### What this task involves
Give the number of lines in the records below that hold "arrow"; nothing else is needed.

### Data listing
•••

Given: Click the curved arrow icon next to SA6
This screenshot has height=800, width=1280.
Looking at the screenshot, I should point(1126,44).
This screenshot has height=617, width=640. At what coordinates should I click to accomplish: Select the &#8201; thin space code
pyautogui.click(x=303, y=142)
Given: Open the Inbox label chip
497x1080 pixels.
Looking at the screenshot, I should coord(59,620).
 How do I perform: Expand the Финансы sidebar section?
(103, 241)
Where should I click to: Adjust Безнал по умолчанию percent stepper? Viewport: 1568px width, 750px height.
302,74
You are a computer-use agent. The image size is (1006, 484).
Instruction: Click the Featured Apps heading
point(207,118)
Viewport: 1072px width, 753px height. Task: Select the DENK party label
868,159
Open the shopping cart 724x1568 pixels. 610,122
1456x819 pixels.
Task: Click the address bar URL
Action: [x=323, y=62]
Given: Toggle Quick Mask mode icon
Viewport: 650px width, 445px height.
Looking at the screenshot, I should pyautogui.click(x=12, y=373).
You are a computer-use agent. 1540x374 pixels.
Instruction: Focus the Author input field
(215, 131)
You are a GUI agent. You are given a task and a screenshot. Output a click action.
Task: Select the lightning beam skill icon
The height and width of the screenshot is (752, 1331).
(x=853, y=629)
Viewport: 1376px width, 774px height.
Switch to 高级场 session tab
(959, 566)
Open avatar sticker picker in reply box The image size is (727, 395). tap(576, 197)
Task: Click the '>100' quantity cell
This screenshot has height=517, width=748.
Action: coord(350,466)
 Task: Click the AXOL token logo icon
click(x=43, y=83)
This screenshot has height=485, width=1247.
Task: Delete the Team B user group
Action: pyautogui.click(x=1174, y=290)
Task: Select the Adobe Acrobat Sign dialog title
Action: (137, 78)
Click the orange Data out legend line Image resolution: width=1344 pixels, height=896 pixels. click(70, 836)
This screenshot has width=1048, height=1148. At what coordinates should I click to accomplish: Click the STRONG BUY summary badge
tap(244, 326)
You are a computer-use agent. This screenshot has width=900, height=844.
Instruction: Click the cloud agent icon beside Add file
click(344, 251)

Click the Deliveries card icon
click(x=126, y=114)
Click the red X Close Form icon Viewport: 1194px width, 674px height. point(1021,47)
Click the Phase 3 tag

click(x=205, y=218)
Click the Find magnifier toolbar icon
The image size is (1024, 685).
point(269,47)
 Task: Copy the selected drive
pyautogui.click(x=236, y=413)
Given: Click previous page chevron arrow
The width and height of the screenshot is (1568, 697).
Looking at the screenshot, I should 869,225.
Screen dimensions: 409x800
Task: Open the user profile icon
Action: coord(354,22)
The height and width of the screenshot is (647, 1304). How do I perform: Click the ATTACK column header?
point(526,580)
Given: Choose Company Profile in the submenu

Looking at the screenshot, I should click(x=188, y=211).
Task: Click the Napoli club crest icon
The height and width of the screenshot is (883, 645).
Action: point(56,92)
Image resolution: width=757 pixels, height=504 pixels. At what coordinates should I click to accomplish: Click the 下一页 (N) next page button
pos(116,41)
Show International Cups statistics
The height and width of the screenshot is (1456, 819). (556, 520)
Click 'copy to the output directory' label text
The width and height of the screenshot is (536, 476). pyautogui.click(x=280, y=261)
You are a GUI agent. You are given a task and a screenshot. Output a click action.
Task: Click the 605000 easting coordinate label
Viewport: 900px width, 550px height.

•••

### Response
2